> _WHAT THIS TASK INVOLVES_: Transcribe the records in full; omit images.

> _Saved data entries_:
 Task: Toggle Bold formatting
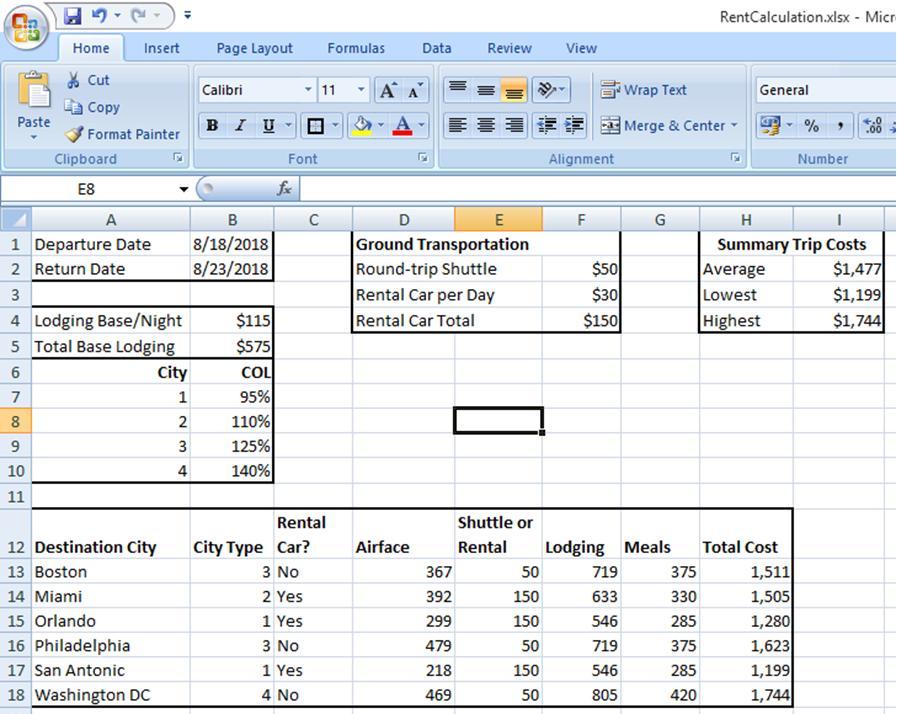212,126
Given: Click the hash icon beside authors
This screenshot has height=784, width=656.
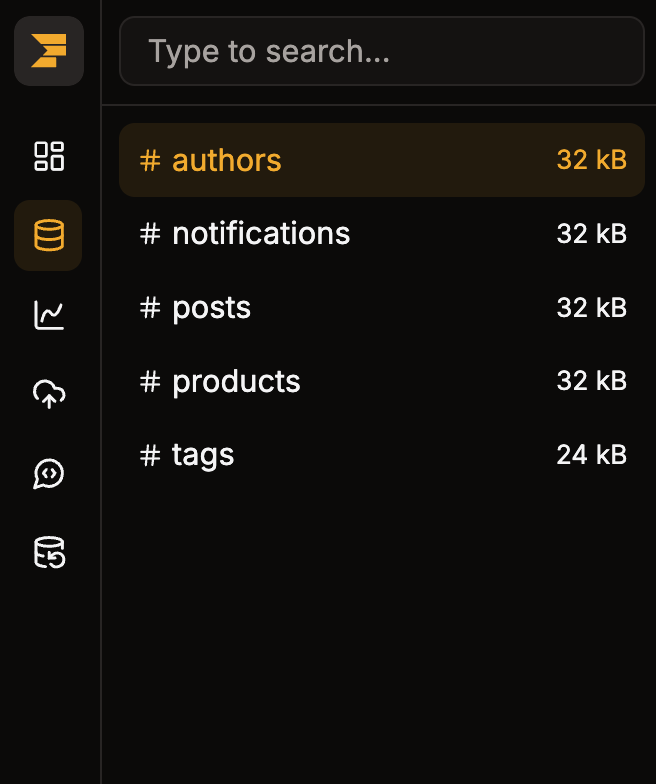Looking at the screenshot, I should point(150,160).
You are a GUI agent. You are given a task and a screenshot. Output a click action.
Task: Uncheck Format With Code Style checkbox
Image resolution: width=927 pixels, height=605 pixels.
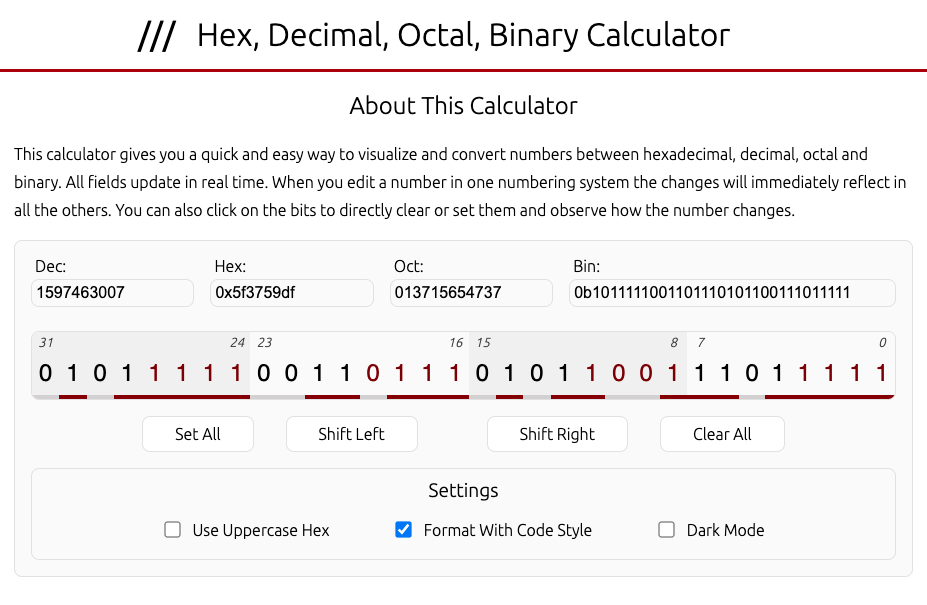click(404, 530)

> _RESPONSE_:
 Task: Toggle Bold formatting
212,126
Given: Click the hash icon beside authors
This screenshot has height=784, width=656.
Looking at the screenshot, I should point(150,160).
You are a GUI agent. You are given a task and a screenshot. Output a click action.
Task: Uncheck Format With Code Style checkbox
Image resolution: width=927 pixels, height=605 pixels.
click(404, 530)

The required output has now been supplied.